On Saturday 2nd of July, from 2-4pm Corridor Gallery will be hosting an “#AskTheArtist” Q& A session in the space, with Holly Rozier creator of the Unheimlich exhibition.
Corridor Gallery are delighted to host an artist who works which such emotional veracity. They are excited about bringing viewers of the exhibition a true insight into the work and the processes involved directly from the artist. For those not able to make the space, we will be running a Twitter and Facebook Q&A, where the artist will be answering any questions you may have.
We will be opening up questions from now until the Q&A via Twitter and Facebook, so if you have any burning questions you wish to ask, we encourage you to submit them now. Simply ask a question on our Twitter (@CorridorGallery) or Facebook (facebook.com/corridorgallerybrighton) with the #AskTheArtist hashtag and Holly will answer them during the session.
In the exhibition “Unheimlich”, Holly Rozier has developed new work that perfectly embodies and transmits a powerful sense of the uncanny. The uncanny is something outside of one’s familiar knowledge or perceptions; the uncanny is familiar, yet incongruous. She described this special site-specific show as; “a range of different scale anthropomorphic forms that look less ‘human’ than ever, dealing with much more undeniably unifying and universally ‘human’ emotions than I have ever explored before.”
Every sculpture is created entirely by Holly’s own hands in a lengthy, physical process which speaks to a visceral visual language. Holly manipulates a range of fabrics to create her work, selecting domestic materials from hosiery, stuffing and textile remnants. In a lengthy and complex process these materials are mutated; twisted, formed, shaped, hand-dyed, and then delicately finished with intricate embroidery detail and intense beadwork that rivals examples of the refined embellishments from Couture fashion houses.

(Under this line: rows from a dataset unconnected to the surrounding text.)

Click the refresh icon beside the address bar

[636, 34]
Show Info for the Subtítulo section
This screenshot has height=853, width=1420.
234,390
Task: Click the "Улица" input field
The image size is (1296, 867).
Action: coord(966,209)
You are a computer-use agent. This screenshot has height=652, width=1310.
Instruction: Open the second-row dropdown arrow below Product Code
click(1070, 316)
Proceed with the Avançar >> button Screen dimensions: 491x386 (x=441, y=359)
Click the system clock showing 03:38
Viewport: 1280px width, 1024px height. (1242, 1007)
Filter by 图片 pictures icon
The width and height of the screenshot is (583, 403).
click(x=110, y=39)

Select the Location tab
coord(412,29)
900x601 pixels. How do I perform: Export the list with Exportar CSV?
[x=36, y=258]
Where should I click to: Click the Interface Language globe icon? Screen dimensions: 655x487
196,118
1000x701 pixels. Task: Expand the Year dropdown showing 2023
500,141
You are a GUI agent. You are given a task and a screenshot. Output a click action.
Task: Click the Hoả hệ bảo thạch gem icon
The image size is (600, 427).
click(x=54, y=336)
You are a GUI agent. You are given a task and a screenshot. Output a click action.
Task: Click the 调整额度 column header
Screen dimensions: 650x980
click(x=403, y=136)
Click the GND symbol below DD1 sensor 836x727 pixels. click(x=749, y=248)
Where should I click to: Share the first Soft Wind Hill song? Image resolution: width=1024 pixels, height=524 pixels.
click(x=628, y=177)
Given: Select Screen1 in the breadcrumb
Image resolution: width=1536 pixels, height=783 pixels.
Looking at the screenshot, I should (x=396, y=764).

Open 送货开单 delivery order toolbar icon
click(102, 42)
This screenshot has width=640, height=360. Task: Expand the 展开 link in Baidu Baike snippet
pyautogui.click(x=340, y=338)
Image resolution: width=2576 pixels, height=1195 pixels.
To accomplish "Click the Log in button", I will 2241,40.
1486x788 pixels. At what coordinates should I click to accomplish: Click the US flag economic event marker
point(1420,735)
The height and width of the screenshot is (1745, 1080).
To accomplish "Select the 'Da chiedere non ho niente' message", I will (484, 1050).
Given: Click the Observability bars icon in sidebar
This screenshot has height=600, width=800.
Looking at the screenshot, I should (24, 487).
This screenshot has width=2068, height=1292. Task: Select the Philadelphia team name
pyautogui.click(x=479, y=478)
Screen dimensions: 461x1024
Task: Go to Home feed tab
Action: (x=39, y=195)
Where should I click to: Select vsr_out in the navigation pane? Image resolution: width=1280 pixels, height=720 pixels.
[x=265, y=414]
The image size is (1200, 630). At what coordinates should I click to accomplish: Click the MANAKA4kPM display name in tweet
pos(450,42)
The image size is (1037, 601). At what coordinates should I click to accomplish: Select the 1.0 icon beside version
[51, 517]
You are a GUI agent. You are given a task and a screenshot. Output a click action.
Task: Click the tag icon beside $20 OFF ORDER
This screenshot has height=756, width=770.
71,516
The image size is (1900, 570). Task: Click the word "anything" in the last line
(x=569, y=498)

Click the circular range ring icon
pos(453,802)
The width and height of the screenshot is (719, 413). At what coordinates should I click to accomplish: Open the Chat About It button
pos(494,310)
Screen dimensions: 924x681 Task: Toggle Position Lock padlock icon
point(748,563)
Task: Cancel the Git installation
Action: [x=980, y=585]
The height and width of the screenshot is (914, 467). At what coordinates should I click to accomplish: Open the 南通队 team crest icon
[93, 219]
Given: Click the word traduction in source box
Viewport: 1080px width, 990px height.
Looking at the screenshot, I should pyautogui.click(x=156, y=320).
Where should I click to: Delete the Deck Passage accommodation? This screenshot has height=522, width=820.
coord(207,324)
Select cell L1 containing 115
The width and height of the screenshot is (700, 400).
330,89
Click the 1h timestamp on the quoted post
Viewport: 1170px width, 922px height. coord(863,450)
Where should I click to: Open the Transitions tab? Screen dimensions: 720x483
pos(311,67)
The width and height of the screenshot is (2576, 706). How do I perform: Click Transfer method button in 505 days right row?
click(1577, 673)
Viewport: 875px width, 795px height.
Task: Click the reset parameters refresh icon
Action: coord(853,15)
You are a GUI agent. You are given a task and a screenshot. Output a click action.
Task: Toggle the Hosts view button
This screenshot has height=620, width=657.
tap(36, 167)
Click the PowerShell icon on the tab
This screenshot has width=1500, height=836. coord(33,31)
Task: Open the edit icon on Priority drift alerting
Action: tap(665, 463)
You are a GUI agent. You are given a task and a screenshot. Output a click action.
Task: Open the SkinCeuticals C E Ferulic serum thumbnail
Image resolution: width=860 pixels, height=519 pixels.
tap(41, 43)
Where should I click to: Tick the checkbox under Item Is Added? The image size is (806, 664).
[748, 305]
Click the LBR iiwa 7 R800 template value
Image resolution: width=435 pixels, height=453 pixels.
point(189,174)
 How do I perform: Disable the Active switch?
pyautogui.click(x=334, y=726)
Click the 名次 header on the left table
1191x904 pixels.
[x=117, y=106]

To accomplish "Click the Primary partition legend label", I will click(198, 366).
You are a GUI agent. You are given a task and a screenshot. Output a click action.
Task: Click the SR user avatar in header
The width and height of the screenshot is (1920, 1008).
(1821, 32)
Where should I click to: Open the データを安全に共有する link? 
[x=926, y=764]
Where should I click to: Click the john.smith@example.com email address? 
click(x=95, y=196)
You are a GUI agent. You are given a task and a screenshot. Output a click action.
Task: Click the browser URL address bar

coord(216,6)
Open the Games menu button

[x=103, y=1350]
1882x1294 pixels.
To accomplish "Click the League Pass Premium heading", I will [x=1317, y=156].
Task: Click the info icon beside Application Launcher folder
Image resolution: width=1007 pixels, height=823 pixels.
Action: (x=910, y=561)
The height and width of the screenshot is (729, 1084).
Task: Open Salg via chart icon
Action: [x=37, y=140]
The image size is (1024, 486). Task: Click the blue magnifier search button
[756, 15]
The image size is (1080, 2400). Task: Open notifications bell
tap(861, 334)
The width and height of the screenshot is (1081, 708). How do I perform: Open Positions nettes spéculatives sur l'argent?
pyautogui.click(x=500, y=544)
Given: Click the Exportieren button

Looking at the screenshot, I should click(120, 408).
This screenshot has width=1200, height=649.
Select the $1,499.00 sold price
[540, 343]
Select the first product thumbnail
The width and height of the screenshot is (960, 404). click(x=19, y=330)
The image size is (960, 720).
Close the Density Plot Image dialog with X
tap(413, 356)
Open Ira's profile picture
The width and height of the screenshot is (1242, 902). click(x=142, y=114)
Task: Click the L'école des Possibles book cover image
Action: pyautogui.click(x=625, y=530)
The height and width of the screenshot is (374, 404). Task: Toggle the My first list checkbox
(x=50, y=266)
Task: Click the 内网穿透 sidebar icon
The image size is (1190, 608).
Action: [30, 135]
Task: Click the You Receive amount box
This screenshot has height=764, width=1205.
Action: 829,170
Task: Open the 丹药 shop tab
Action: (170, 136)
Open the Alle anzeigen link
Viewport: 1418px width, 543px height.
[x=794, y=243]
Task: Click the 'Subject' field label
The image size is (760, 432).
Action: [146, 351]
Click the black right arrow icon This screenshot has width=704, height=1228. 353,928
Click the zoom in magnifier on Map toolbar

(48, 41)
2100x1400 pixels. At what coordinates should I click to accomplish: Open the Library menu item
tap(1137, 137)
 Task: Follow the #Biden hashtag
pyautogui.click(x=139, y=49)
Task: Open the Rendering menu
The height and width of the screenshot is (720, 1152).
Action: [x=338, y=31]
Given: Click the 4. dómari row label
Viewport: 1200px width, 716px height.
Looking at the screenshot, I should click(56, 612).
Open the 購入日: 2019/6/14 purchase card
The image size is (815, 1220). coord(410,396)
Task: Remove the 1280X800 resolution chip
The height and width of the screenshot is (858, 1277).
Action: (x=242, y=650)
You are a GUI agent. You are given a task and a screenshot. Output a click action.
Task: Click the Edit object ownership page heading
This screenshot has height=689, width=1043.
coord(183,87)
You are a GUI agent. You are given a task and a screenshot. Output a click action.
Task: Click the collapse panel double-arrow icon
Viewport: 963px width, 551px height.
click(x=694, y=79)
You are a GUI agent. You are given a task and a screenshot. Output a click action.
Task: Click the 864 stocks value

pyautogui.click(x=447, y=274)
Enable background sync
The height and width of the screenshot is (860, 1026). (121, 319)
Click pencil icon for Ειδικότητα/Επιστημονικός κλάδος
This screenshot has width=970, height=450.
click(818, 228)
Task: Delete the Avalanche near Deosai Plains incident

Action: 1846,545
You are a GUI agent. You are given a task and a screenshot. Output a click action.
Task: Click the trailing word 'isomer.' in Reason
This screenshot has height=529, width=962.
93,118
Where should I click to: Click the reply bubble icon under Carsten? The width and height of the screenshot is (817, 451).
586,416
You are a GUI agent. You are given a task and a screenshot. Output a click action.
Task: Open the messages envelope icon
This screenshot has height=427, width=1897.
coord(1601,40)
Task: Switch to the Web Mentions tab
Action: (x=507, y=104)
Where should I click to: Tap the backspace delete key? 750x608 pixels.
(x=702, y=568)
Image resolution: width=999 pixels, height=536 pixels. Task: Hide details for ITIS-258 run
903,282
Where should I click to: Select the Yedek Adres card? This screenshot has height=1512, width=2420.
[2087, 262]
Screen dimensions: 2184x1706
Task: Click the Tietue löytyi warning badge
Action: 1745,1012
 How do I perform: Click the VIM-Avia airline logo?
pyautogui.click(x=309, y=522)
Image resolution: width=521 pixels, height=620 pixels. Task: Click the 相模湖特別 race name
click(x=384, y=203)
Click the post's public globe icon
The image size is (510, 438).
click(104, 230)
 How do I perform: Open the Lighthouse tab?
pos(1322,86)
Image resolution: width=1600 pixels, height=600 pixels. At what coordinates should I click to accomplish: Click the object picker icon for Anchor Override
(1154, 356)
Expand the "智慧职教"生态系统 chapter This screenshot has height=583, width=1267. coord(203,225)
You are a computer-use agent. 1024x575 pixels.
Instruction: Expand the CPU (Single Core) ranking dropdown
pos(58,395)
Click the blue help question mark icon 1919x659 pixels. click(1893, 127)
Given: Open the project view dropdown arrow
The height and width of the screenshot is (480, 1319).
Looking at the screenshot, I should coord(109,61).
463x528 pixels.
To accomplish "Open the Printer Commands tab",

The choice of materials Holly selects are also linked through their close association with the body. Their transformation from everyday fabrics into these strange soft sculptures seems to capture a special power, which simultaneously delights and repulses. Despite the extensive and intricate process involved in transforming these everyday fabrics, Holly’s finished soft sculptures remain oddly familiar; evoking a sense of internal organs and the unseen elements of the human form. Yet these twisted, embellished forms feel somehow alien.